**EXERCISE AIM:** Collect each line of the entries that holds the string "screenshot".

+++++

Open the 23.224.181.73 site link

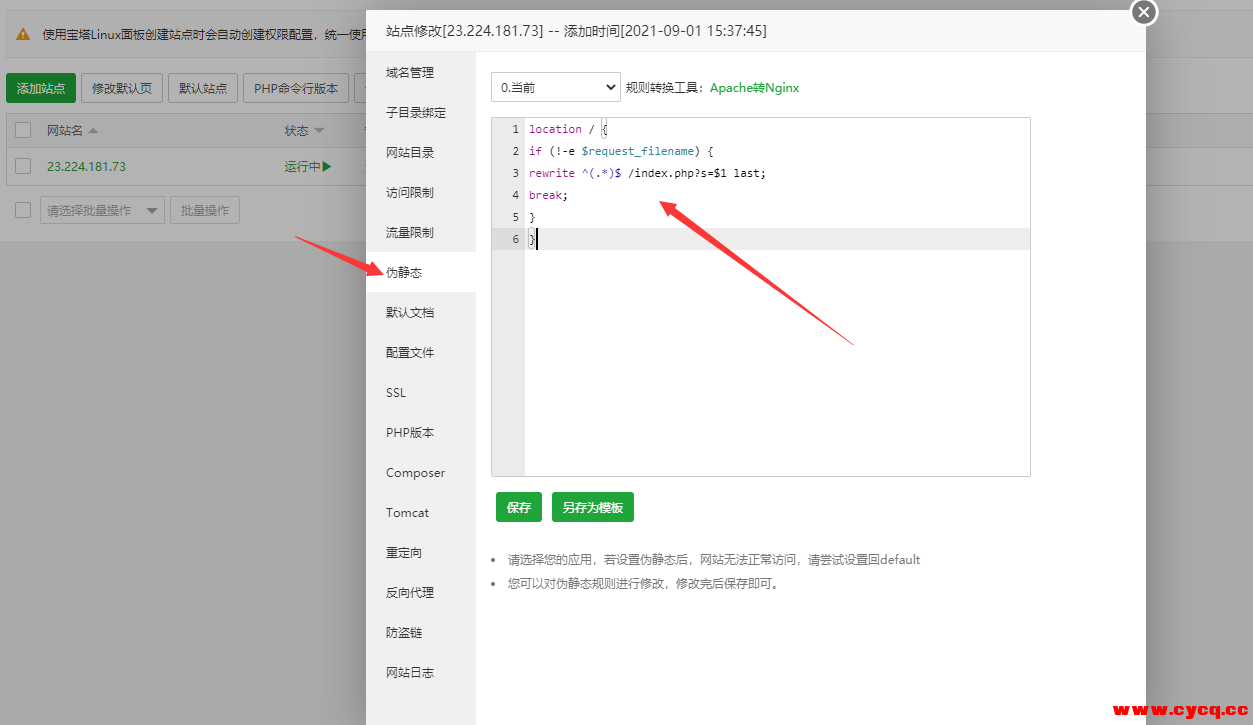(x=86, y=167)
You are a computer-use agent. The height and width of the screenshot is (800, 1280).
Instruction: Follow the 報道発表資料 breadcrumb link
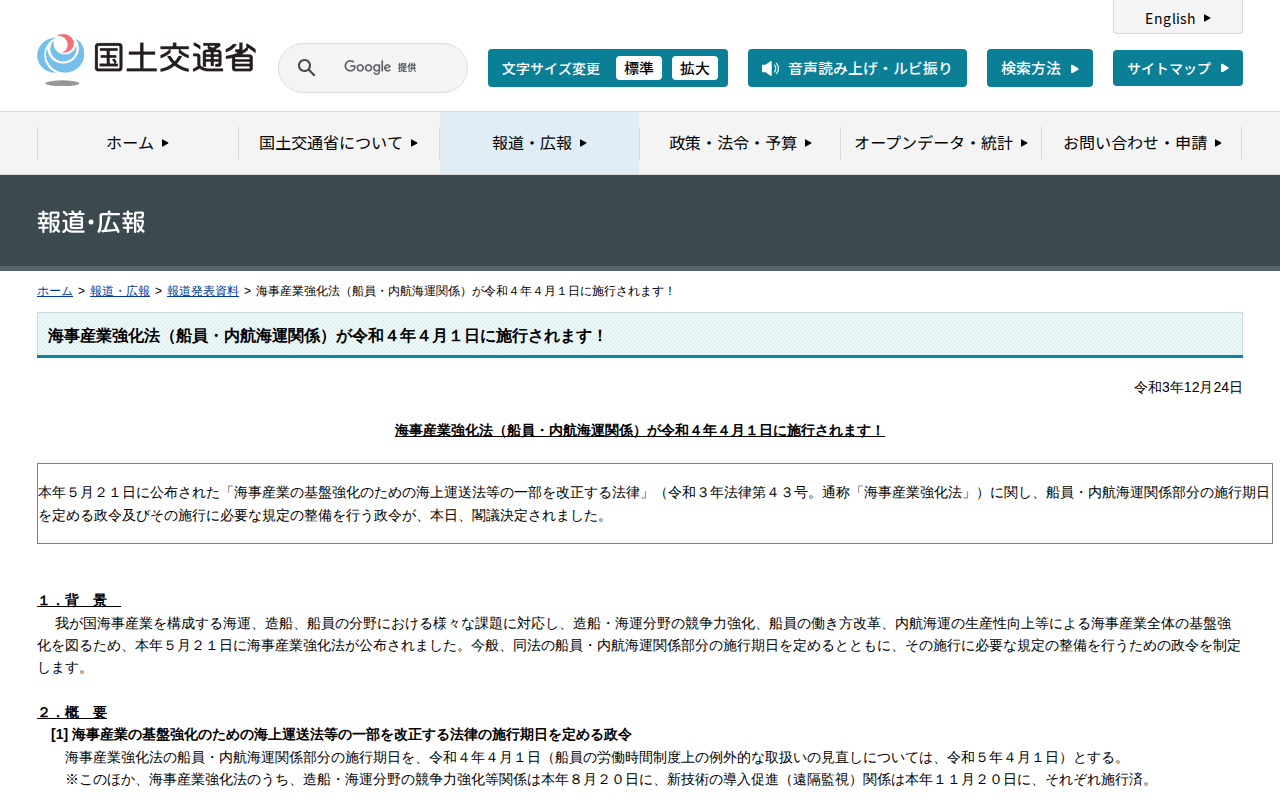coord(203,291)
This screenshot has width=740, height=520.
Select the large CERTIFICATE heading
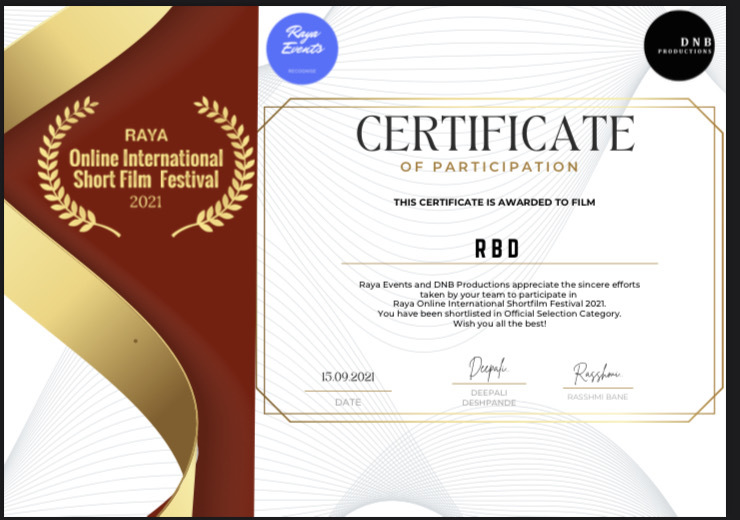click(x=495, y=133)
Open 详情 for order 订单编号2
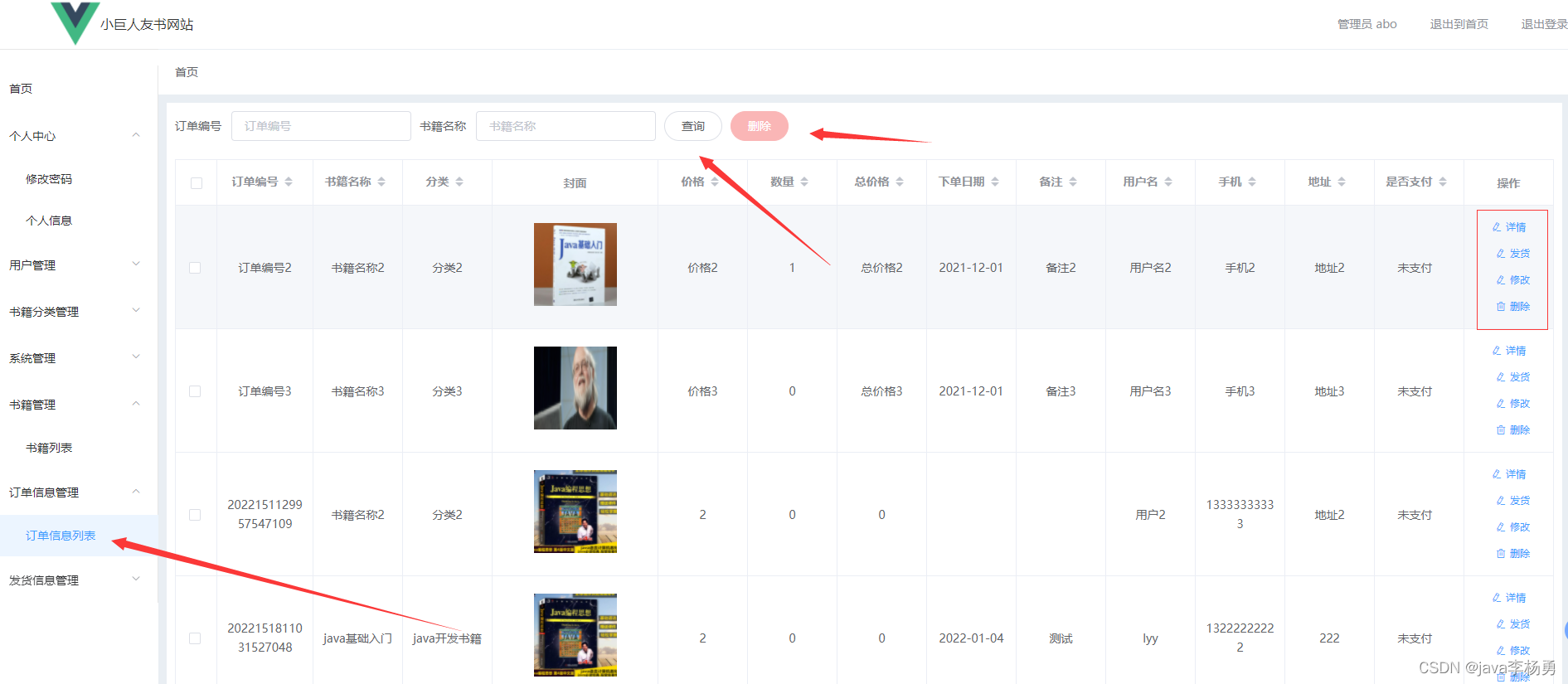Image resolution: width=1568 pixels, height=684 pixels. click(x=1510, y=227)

+++++

**SOLUTION TO THIS TASK:**
You are a computer-use agent. The height and width of the screenshot is (800, 1280).
This screenshot has width=740, height=520.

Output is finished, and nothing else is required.